**The task:**
Please turn everything from the line containing "Image resolution: width=1821" down to the end of the records into a JSON list of strings, one string per line, with blank lines omitted. Leave the pictures out of your answer.
— Begin Data to process —
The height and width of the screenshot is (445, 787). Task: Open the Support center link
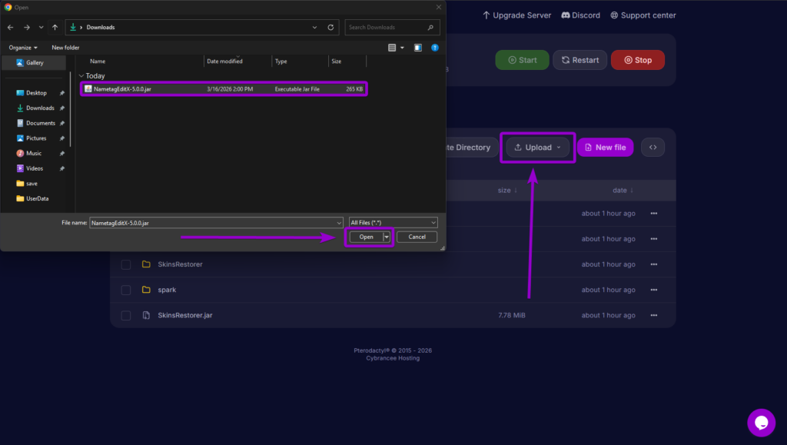point(643,15)
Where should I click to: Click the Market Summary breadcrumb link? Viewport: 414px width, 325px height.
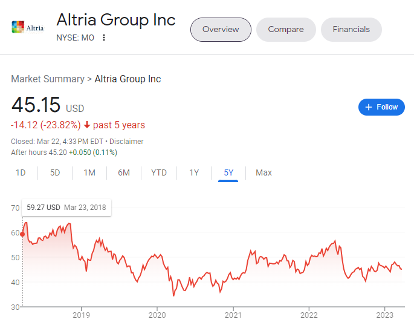[x=48, y=79]

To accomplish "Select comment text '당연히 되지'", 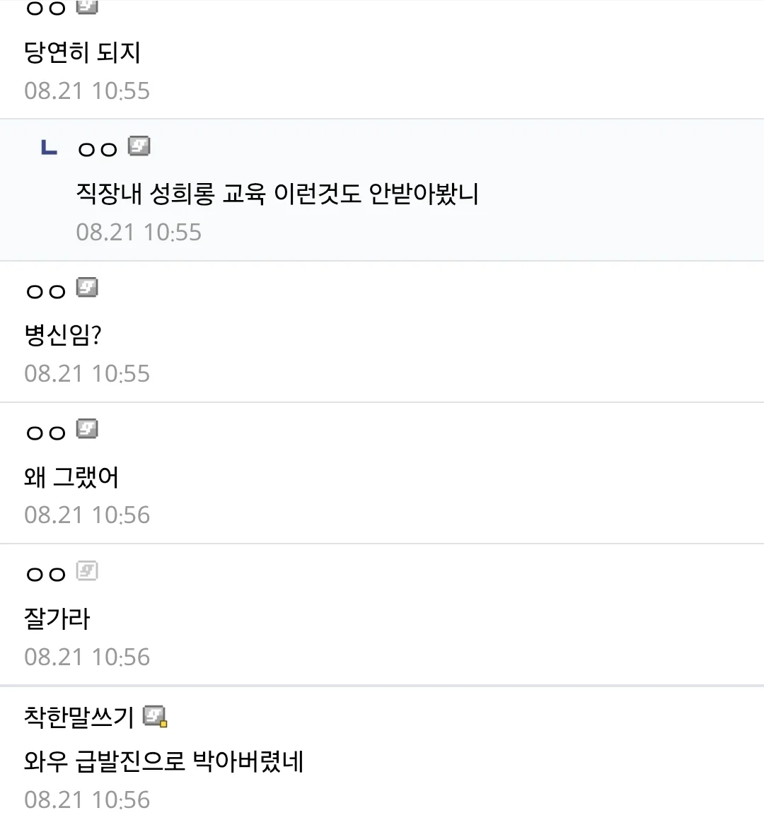I will point(82,52).
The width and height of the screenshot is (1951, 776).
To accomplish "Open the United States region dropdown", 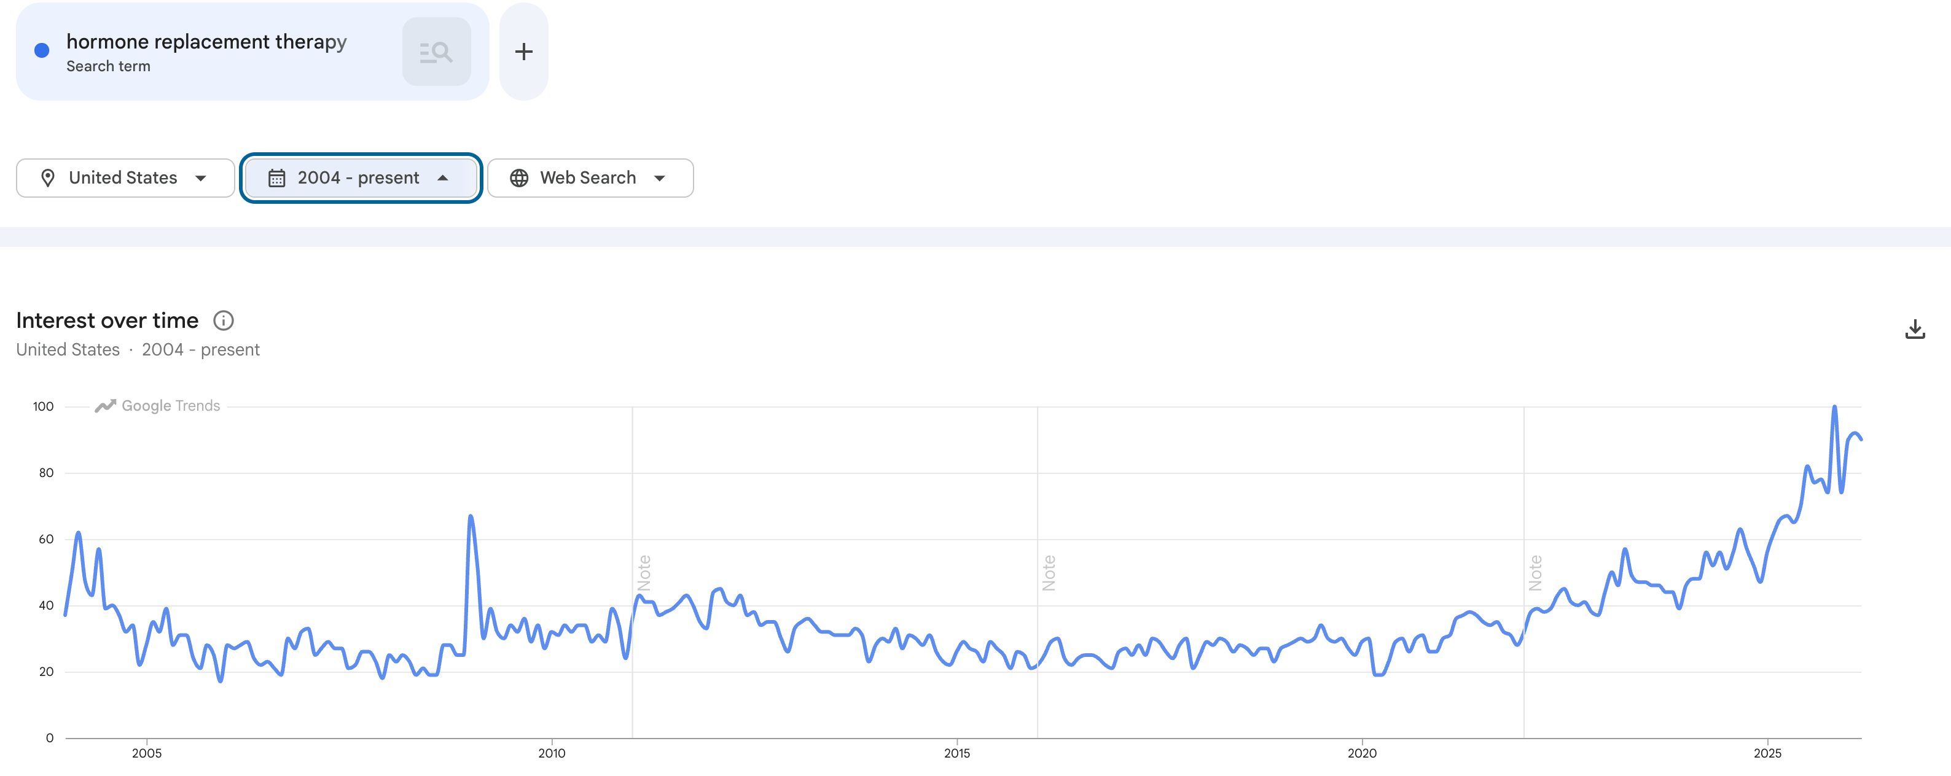I will (125, 178).
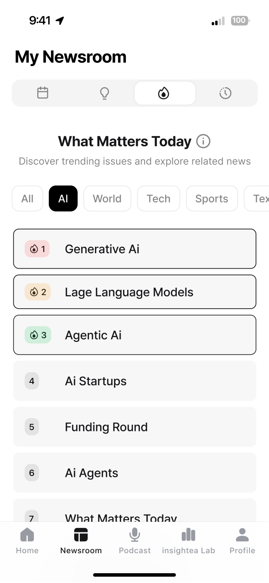Toggle the AI category filter
269x583 pixels.
[x=63, y=199]
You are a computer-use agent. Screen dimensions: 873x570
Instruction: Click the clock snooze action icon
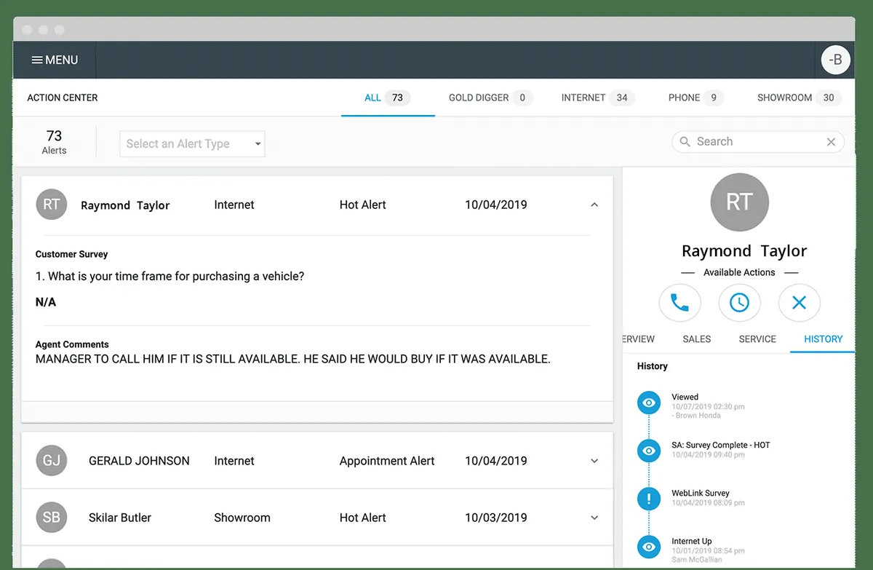point(739,302)
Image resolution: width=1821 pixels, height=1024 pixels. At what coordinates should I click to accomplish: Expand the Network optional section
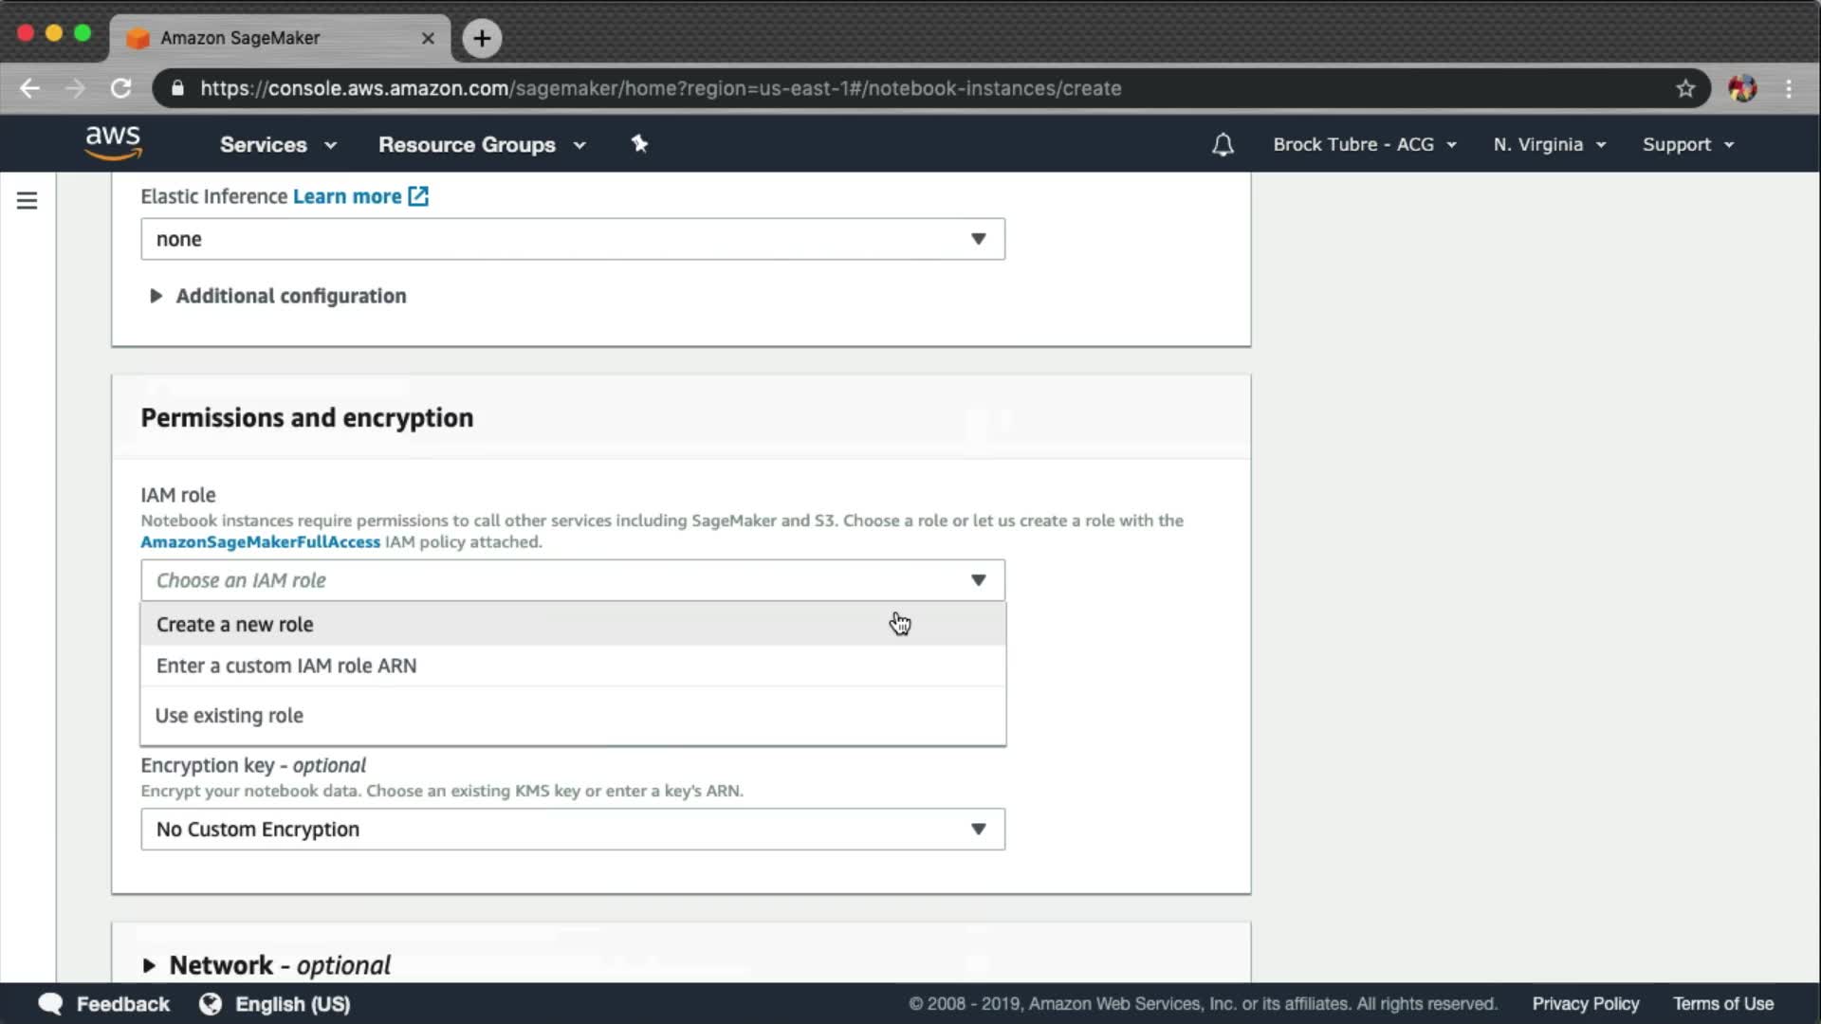point(279,965)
— End Data to process —
**Task output:**
[
  "Image resolution: width=1821 pixels, height=1024 pixels. At what coordinates should I click to accomplish: Expand the Network optional section",
  "point(279,965)"
]